Exercises to complete —
**a)** In the AlphaFold discussion, what method was used to solve most of the structures in the protein database?
**b)** Continue the discussion about AlphaFold's limitations from where it ends.
-- Source passage follows --
I work in bioinformatics and this is the kind of thing I keep trying to communicate to people in the field. Yes, these AI tools (like AlphaFold) are amazing, but if there's a significant gap in their training data, the AI is going to have that gap too (most of the structures in the protein database were solved via X ray crystallography, which isn't great for studying highly flexible or disordered proteins)
Yes. My (minimally informed from a single class) understanding is that it sort-of depends on the problem too. Like perhaps in looking at all the data on proteins, the neural network might notice a pattern in protein folding is applicable to the tweaked problem. Of course, there is no guarantee that such a generally applicable rule exists. And even if it does, it might not be discovered by the net before overtraining occurs.
It sounds like your memory from that class is pretty good, and you're right, it depends on what we're trying to solve, but the problem in this case is protein folding, so if a neural network spotted a pattern, that's what we want. Figuring out the generalisable "rules" (i.e. why proteins fold a certain way) isn't what we're trying to do with these tools (yet), we're just on the pattern finding side, which is why the developments from AlphaFold are so incredible, it's just limited.
It feels like my job for the next few years is going to be "professional killjoy", because I get people's excitement, but we can't properly use these tools if we don't acknowledge their limitations. If we did that, they'd actually become more powerful because we could develop new and different tools, or go gather experimental data to validate some of the generated structures (or to round out the training data).
-- Source passage concluded --
-- Available data follows --
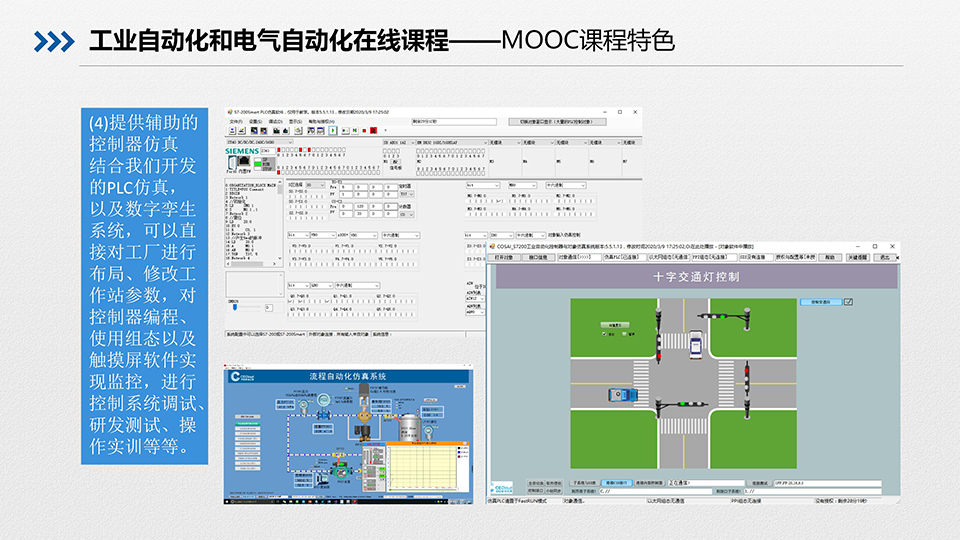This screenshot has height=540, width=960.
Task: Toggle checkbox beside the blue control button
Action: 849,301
-- Available data concluded --
-- Available data follows --
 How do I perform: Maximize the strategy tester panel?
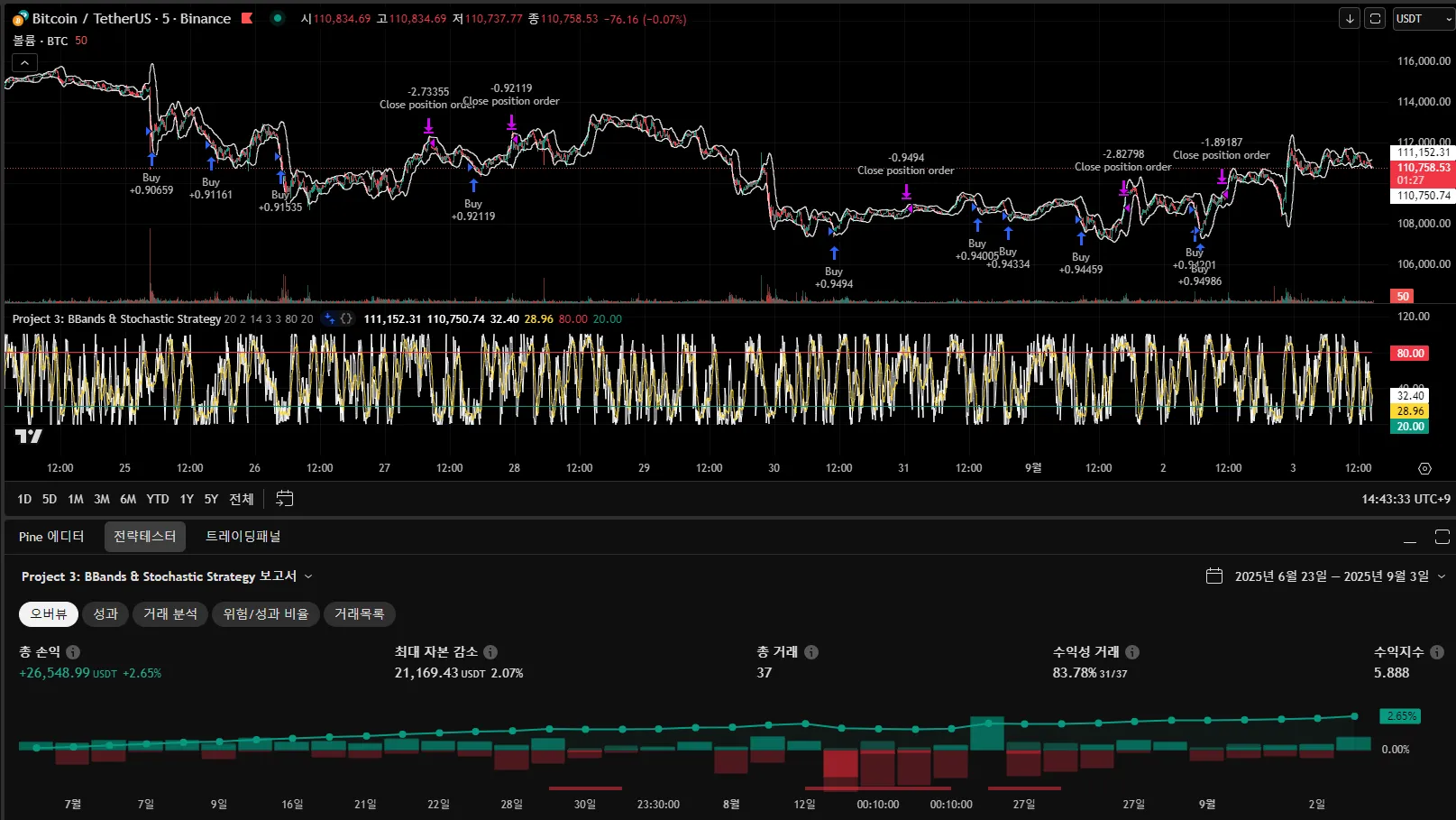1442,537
-- Available data concluded --
Answers to the problems —
**a)** X-ray crystallography.

**b)**
I don't know if this would count as overtraining, because it has so far performed amazingly on structures that are similar to the training data but not in the training data. The problem is we don't have much training data for the tricky parts. That's fine, it just means it won't help us learn much about those areas, but headlines like "alphafold predicts the structures of all human proteins" are so misleading
I agree. If you can't test the structures against proteins that don't crystalize, then you can't really say much about the output.
best experimental protocol evar™ do not steal 👍
If it were me I would try to use the generated structures to make predictions. Perhaps get the model to tell you how many residues of a certain AA are on the protein surface, attach some sort of fluorescent marker to all the surface residues in a physical sample, remove the unattached marker from the solution, and then measure the intensity of the emitted light to estimate how many of those residues are actually on the surface of the structure.
Idk if exactly that would work, but it seems like an easier question to test if a protein is consistent with a generated structure. So perhaps you could tell the biologists that the “ball is in their court” to get them off your back 😃 (if it is biologists of course).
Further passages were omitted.